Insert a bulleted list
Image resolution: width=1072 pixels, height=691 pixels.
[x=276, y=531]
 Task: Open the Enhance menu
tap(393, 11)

◇ ◇ ◇ ◇ ◇ ◇ ◇

WHAT TO WORK ON:
All the entries above should come back exactly as they are written.

EXPECTED OUTPUT:
Insert a bulleted list
Image resolution: width=1072 pixels, height=691 pixels.
[x=276, y=531]
 Task: Open the Enhance menu
tap(393, 11)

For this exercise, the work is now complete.